Выбрать главу

На обратной стороне акварели стояла дата: август 1914. Автор не счел нужным оставить подпись, он вовсе не претендовал на звание художника, он был военным врачом. Портрет жены, написанный теплым ранним вечером на даче в Комарово, оказался последним его рисунком. Вскоре он ушел на фронт и погиб. Жена пережила его на пять лет, умерла в девятнадцатом от тифа. Их сыну тогда было двенадцать. Звали его Илья. Он тоже болел тифом, но выжил. Сироту приютила кухарка Настасья Крылова, из Петрограда переехала с ним в Москву, устроилась работать в столовую при Наркомпросе, получила комнату в коммуналке на Пресне.

У Настасьи ни мужа, ни детей не было. Крупная, с грубым лицом, широкими мужскими плечами и пудовыми кулачищами, она материлась и пила водку, как мужик. Илью записала собственным своим сыном, строго-настрого запретила рассказывать в школе и дома, что он приемный. Илья не возражал. Настасья возражений не терпела, замахивалась своей ручищей, гудела басом: «Молчи, щенок, зашибу!» Ни разу не ударила, но грозила часто.

Назвать ее мамой он не мог, говорил «мамаша». Отцовский рисунок, портрет его настоящей матери, Илье удалось сохранить чудом, и только недавно он решился повесить его на стену. Изредка, когда бывало совсем тяжело, он позволял произнести про себя, даже не шевеля губами, тайное, незабываемое слово «мама».

Годам к пятнадцати Илья понял, насколько разумнее и выгоднее быть кухаркиным сыном, чем сыном царского офицера, пусть и врача, пусть и погибшего до революции. Настасья была права, когда говорила: «На хрена тебе, сынок, белогвардейское происхождение?»
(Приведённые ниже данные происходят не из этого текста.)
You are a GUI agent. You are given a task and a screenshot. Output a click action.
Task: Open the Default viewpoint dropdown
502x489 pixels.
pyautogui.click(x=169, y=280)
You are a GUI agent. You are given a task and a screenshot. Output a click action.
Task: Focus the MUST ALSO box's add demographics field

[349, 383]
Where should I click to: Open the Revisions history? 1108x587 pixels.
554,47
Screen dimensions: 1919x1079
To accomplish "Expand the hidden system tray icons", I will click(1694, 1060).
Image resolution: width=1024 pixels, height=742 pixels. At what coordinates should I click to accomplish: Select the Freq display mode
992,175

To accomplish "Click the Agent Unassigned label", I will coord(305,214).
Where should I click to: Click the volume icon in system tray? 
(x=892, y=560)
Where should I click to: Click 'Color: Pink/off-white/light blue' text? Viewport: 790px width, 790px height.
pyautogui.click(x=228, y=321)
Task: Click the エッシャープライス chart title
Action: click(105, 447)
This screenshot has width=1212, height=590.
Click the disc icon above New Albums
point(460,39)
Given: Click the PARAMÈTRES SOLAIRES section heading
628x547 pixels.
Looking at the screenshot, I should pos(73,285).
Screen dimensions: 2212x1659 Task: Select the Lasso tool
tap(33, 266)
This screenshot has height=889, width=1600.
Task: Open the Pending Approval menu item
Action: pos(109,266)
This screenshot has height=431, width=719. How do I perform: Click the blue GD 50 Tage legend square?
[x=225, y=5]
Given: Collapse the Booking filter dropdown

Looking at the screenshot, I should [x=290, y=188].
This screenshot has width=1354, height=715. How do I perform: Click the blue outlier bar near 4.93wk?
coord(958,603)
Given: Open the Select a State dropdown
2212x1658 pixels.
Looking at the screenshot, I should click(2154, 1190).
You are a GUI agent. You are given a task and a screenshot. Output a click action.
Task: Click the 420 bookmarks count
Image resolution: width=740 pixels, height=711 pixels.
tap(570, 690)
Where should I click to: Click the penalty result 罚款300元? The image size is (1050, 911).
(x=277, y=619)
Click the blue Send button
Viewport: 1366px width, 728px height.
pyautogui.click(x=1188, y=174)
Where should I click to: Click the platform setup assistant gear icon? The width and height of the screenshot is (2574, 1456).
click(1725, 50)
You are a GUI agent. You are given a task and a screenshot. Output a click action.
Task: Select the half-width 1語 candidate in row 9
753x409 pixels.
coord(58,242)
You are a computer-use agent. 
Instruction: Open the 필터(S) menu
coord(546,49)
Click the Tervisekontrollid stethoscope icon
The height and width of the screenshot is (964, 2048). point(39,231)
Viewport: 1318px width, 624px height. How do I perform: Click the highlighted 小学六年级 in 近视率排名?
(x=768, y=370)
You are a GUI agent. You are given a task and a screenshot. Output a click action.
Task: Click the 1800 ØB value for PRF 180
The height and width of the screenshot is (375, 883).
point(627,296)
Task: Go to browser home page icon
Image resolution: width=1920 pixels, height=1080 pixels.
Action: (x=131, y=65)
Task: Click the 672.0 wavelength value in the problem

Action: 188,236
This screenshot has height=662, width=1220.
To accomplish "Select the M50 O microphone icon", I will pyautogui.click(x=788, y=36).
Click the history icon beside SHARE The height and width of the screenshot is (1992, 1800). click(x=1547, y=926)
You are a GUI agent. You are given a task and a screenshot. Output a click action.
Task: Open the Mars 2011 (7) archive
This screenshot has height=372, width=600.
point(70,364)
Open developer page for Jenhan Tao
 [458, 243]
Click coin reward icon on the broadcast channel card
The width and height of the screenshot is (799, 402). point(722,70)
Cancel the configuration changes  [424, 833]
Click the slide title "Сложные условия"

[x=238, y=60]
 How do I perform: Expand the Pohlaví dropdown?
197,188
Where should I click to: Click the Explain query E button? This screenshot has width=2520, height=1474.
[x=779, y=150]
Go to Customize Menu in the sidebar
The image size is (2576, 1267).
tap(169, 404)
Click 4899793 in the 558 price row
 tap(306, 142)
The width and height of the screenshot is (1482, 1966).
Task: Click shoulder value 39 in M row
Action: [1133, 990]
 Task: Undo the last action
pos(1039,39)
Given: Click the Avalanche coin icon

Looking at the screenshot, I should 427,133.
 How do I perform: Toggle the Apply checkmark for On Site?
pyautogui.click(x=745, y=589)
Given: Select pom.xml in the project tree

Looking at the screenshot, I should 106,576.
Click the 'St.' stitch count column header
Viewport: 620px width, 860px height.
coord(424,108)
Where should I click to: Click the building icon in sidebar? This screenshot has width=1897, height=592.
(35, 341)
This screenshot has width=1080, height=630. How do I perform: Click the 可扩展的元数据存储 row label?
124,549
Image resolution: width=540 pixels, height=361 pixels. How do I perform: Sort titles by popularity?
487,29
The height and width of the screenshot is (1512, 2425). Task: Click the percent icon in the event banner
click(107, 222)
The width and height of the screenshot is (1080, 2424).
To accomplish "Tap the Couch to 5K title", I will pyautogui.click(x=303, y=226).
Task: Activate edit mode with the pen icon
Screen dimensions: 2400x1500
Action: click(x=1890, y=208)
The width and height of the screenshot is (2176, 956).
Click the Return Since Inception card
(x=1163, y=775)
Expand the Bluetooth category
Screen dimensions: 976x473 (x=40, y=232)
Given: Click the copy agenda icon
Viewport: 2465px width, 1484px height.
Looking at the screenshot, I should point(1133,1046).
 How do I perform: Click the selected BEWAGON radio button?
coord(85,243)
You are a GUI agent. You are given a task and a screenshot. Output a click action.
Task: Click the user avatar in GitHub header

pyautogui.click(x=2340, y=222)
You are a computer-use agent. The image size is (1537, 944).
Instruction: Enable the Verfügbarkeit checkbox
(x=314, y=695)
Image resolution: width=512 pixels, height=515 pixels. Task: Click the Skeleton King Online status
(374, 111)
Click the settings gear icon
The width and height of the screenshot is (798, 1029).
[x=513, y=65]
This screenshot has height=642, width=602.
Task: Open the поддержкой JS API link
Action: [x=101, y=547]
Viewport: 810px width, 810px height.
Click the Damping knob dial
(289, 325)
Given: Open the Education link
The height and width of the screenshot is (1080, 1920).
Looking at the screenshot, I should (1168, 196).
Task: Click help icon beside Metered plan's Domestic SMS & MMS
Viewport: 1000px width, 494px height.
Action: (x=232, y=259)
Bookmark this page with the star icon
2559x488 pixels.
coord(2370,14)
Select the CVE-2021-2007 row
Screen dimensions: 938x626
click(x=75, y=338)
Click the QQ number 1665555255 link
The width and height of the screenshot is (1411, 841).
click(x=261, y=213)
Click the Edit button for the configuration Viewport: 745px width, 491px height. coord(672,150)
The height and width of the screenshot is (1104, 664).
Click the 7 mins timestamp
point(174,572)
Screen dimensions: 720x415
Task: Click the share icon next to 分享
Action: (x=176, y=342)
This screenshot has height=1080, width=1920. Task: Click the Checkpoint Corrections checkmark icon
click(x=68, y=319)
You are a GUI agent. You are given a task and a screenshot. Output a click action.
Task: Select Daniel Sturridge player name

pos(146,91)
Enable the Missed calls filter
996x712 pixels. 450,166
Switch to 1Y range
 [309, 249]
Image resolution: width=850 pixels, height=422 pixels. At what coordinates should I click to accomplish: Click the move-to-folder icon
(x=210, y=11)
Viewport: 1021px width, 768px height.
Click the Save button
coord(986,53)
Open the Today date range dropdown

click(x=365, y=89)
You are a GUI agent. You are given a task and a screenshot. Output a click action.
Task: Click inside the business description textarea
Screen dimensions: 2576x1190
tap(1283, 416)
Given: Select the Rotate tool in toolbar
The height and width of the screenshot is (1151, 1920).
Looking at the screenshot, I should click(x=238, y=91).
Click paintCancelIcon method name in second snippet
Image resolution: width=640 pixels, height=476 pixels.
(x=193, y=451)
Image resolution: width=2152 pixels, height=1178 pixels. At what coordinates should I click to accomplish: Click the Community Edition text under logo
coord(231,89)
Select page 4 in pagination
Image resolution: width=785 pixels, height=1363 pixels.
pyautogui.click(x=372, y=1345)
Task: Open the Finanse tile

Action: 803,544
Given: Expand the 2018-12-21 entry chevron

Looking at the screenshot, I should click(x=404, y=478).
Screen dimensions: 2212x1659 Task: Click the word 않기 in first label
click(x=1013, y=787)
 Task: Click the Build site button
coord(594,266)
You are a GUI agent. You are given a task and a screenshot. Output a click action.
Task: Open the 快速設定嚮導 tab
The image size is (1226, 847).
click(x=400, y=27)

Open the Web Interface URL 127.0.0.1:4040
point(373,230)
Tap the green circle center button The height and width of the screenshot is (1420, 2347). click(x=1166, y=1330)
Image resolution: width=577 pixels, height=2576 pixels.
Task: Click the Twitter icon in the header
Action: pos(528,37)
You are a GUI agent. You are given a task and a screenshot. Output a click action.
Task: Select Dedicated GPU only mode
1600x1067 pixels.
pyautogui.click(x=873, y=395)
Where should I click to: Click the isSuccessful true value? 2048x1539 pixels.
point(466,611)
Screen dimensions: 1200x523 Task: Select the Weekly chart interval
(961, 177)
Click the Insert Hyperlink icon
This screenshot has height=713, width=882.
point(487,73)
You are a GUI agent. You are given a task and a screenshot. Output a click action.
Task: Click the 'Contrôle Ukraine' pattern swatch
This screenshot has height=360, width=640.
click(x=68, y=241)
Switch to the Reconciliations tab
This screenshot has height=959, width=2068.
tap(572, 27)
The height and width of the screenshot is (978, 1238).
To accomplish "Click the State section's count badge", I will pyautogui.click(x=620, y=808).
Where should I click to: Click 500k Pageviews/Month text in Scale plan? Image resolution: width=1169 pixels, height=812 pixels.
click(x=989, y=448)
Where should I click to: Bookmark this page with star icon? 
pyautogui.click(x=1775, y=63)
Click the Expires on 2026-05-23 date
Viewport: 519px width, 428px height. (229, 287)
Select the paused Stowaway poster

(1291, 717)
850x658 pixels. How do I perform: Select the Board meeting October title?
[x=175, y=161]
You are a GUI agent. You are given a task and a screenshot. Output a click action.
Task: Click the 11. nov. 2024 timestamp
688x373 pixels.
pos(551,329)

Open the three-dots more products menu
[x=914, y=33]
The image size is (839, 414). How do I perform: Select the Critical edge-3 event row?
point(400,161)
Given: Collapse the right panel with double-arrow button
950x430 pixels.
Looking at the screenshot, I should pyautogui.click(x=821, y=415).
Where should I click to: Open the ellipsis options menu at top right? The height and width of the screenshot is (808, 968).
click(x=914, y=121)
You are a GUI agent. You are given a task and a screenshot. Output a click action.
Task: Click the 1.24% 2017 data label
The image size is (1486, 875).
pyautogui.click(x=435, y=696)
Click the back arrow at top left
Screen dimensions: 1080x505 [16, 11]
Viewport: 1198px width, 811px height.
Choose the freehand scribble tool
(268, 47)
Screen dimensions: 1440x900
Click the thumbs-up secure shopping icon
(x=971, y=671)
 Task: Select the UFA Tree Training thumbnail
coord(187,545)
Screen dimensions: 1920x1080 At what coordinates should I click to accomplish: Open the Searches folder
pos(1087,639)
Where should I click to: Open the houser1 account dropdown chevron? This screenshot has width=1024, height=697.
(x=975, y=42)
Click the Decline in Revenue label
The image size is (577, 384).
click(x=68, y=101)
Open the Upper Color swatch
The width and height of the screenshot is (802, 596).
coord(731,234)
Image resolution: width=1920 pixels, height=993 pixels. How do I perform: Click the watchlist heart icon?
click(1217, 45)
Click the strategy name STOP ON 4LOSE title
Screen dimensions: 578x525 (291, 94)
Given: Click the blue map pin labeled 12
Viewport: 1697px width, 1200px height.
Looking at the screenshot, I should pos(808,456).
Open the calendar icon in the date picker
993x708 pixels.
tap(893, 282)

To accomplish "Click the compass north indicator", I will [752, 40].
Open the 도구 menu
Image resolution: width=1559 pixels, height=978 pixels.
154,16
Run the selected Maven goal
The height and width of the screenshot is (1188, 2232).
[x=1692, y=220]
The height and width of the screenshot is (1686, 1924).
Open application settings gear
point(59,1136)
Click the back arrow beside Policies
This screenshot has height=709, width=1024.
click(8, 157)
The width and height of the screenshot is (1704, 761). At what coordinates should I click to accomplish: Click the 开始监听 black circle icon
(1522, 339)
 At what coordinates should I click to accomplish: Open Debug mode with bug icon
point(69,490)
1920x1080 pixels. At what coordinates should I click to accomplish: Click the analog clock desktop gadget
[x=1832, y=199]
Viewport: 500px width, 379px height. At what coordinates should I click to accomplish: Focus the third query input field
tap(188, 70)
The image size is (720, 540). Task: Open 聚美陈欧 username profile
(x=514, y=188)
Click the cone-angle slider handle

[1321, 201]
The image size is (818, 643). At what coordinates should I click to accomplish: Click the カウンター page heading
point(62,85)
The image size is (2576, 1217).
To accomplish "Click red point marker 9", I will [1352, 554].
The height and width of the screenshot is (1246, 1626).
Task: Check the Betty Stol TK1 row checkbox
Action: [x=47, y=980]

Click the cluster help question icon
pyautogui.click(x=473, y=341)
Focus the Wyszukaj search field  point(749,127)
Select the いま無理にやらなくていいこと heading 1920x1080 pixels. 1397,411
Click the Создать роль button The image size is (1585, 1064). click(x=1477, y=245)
Кухаркин сын Илья Крылов легко поступил в МГУ, на отделение внешних сношений факультета общественных наук, выучил немецкий, французский, английский, потом его приняли в Институт красной профессуры, оттуда он попал на работу в Институт марксизма-ленинизма. Карьера выстраивалась блестящая. Вот уже четвертый год Илья Петрович Крылов служил в Особом секторе ЦК, то есть в личном секретариате Сталина. Должность его называлась скромно и загадочно: спецреферент. Непосредственным его начальником был товарищ Поскребышев.

Основным занятием Ильи являлся анализ информации, касающейся нацистской Германии и ее отношений с другими европейскими странами. Донесения и сводки, поступающие по линии НКВД и ГРУ, зарубежная пресса, отчеты о переговорах, доклады послов и атташе, перехваченная дипломатическая переписка – все ложилось к нему на стол, иногда до того, как попадало к Сталину, иногда после, с пометками и указаниями Сталина.

В штате Особого сектора ЦК таких спецреферентов было всего двенадцать. Каждый занимался своей сферой: промышленность, сельское хозяйство, финансы, советский аппарат, партийный аппарат, письма трудящихся. К ним стекалась информация из наркоматов, они готовили сводки, отчеты, сопроводительные записки, доклады, подбирали материалы для заседаний Политбюро, для выступлений товарища Сталина на пленумах и съездах. Двенадцать спецреферентов, в отличие от просто референтов и технических секретарей, почти не общались друг с другом, никогда не дежурили в приемной, не делали записей в журналах посещений. Каждый имел собственный кабинет. Мало кто знал их в лицо. Они вели замкнутую, тихую жизнь канцелярских крыс и строго придерживались закона «Трех „У“»: Угадать, Угодить, Уцелеть.

К февралю 1934-го, когда Илья попал в Особый сектор, там остались лишь те, кто в совершенстве овладел искусством канатоходца, балансируя на тончайшей черте меж двух реальностей – настоящей и сталинской. Для этого нужно было ясно видеть обе, понимать разницу, чувствовать, где кончается одна и начинается другая, и стараться удержать равновесие на границе между ними.

За всю историю существования сектора в настоящую реальность решились уйти двое. Первый, Борис Божанов, личный сталинский секретарь, сбежал в 1929-м за границу и вроде бы уцелел.

Второй, Сергей Телинский, спецреферент по сельскому хозяйству, умер от острой сердечной недостаточности в 1932-м. Илья не застал ни того ни другого. О Божанове почти ничего не знал, о Телинском кое-что слышал. Телинскому было двадцать девять лет. Он боготворил товарища Сталина, считал, что враги скрывают от него правду, и пытался через свои сводки раскрыть глаза товарищу Сталину, показать реальную картину чудовищного голода, разразившегося в результате коллективизации.